● ACTIVITY
All of the records should come back exactly as written.

● INFORMATION

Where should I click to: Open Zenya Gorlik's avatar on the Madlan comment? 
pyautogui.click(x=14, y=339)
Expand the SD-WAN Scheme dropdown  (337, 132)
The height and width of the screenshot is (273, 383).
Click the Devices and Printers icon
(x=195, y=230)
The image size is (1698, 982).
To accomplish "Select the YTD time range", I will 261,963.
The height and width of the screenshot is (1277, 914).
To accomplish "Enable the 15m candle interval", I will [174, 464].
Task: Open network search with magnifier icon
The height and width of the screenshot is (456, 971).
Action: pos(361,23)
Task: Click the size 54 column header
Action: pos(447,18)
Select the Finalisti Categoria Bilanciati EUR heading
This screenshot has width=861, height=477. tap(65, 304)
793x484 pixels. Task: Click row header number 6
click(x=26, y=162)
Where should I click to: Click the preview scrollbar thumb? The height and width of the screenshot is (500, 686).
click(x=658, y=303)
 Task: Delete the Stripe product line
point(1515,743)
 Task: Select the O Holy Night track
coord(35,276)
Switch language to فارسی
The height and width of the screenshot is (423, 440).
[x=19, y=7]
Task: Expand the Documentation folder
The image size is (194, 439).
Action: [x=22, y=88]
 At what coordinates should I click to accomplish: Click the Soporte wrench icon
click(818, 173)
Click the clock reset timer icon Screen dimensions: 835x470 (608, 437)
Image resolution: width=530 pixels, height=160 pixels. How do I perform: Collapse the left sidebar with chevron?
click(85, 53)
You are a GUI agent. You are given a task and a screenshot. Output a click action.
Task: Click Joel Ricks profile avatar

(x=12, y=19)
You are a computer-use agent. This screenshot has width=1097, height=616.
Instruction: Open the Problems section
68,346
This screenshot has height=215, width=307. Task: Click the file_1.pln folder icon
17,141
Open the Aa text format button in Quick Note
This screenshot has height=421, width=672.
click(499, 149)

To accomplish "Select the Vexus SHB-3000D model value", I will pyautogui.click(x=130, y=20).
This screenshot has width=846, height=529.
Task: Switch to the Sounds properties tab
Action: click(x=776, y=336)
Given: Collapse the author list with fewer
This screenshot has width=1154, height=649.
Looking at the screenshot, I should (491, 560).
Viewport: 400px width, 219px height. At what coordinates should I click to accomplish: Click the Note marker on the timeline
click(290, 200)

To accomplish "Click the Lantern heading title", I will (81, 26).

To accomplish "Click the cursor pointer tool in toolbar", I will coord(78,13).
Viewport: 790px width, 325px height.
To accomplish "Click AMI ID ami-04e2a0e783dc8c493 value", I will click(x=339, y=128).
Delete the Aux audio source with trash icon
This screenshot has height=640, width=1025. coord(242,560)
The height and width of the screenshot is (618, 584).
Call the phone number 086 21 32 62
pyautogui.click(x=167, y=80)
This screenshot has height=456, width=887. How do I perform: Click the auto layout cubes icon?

● TASK OUTPUT
Where should I click to: Open Zenya Gorlik's avatar on the Madlan comment? 
pyautogui.click(x=14, y=339)
Expand the SD-WAN Scheme dropdown  (337, 132)
The height and width of the screenshot is (273, 383).
Click the Devices and Printers icon
(x=195, y=230)
The image size is (1698, 982).
To accomplish "Select the YTD time range", I will 261,963.
The height and width of the screenshot is (1277, 914).
To accomplish "Enable the 15m candle interval", I will [174, 464].
Task: Open network search with magnifier icon
The height and width of the screenshot is (456, 971).
Action: pos(361,23)
Task: Click the size 54 column header
Action: pos(447,18)
Select the Finalisti Categoria Bilanciati EUR heading
This screenshot has width=861, height=477. tap(65, 304)
793x484 pixels. Task: Click row header number 6
click(x=26, y=162)
Where should I click to: Click the preview scrollbar thumb? The height and width of the screenshot is (500, 686).
click(x=658, y=303)
 Task: Delete the Stripe product line
point(1515,743)
 Task: Select the O Holy Night track
coord(35,276)
Switch language to فارسی
The height and width of the screenshot is (423, 440).
[x=19, y=7]
Task: Expand the Documentation folder
The image size is (194, 439).
Action: [x=22, y=88]
 At what coordinates should I click to accomplish: Click the Soporte wrench icon
click(818, 173)
Click the clock reset timer icon Screen dimensions: 835x470 (608, 437)
Image resolution: width=530 pixels, height=160 pixels. How do I perform: Collapse the left sidebar with chevron?
click(85, 53)
You are a GUI agent. You are given a task and a screenshot. Output a click action.
Task: Click Joel Ricks profile avatar

(x=12, y=19)
You are a computer-use agent. This screenshot has width=1097, height=616.
Instruction: Open the Problems section
68,346
This screenshot has height=215, width=307. Task: Click the file_1.pln folder icon
17,141
Open the Aa text format button in Quick Note
This screenshot has height=421, width=672.
click(499, 149)

To accomplish "Select the Vexus SHB-3000D model value", I will pyautogui.click(x=130, y=20).
This screenshot has width=846, height=529.
Task: Switch to the Sounds properties tab
Action: click(x=776, y=336)
Given: Collapse the author list with fewer
This screenshot has width=1154, height=649.
Looking at the screenshot, I should (491, 560).
Viewport: 400px width, 219px height. At what coordinates should I click to accomplish: Click the Note marker on the timeline
click(290, 200)

To accomplish "Click the Lantern heading title", I will (81, 26).

To accomplish "Click the cursor pointer tool in toolbar", I will coord(78,13).
Viewport: 790px width, 325px height.
To accomplish "Click AMI ID ami-04e2a0e783dc8c493 value", I will click(x=339, y=128).
Delete the Aux audio source with trash icon
This screenshot has height=640, width=1025. coord(242,560)
The height and width of the screenshot is (618, 584).
Call the phone number 086 21 32 62
pyautogui.click(x=167, y=80)
This screenshot has height=456, width=887. How do I perform: Click the auto layout cubes icon?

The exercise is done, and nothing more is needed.